**Consigna escrita**
Responde con base en el texto sobre etimologías:
1. ¿Cómo se dice "inmortal" en griego?
2. ¿Qué sentido preconcebido construye la etimología espuria de "amor" como "sin muerte"?
3. ¿De qué palabra latina deriva "adulto"?

Por internet, y también antes de que apareciera la Web, muchas veces vi y escuché que “amor” significaba “sin muerte”, y esto resultaba al descomponer el vocablo en a- (sin) y –mor (contracción de mortem), pero sucede que el prefijo de negación privativa a- es tanto latino como griego (a-normal, a-político, a-teo), y el sufijo –mor, aunque del latín, para significar “sin muerte”, cualidad de los dioses, se dice immortalis, por lo que aquí funciona el prefijo in-; o habrían usado expresiones en ablativo como nulla mors o sine mors. Pero lo que al parecer sucedió fue que se descompuso la etimología de una palabra de origen latino como si fuera un vocablo griego, porque en griego “inmortal” es athánatos (αθάνατος, sin muerte).

La deducción etimológica “a-mor” como “sin muerte” es un desarrollo conceptual a posteriori, retroproyectado. Y resulta que el lenguaje es esencialmente metafórico, siempre está autogenerándose desde el contacto con la vida y la experiencia, construye puentes de sentido por analogía, por este “contacto y disfrute”; la abstracción es un proceso posterior: la lengua, antes que buscar definiciones de lo que experiencia, comunica lo más vívido posible esa experiencia, la verbaliza; y esta etimología espuria de amor como “sin muerte” construye un concepto en función de un sentido preconcebido: “amor eterno”, y a las claras, vemos que, precisamente, “amor” nace de una experiencia ante la muerte, el miedo, la soledad, ante la conciencia de la finitud y de lo efímero.

Algo similar ocurre con otra etimología sospechosa, “alumno”, que se la ha hecho derivar de a-lumen, sin luz. Mismo fenómeno: a- es prefijo tanto griego como latino. La palabra latina que subyace en “alumno” es el verbo alere, alimentar, no el sustantivo lumen. Alumno corresponde al que necesita ser alimentado (con el almus, el alimento) para que llegue un día a ser capaz de alimentarse por sí mismo, es decir, que pueda convertirse en un altus, un ser ya alimentado (o formado) que puede alimentarse por sí mismo, y de altus deriva nuestra palabra “adulto”.

**Extracto de datos**

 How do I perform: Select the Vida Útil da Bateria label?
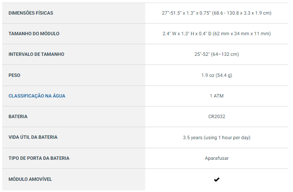pyautogui.click(x=33, y=137)
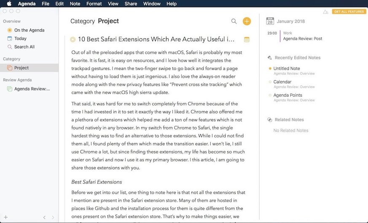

**Solución del ejercicio**
1. Athánatos (αθάνατος).
2. "Amor eterno".
3. De altus.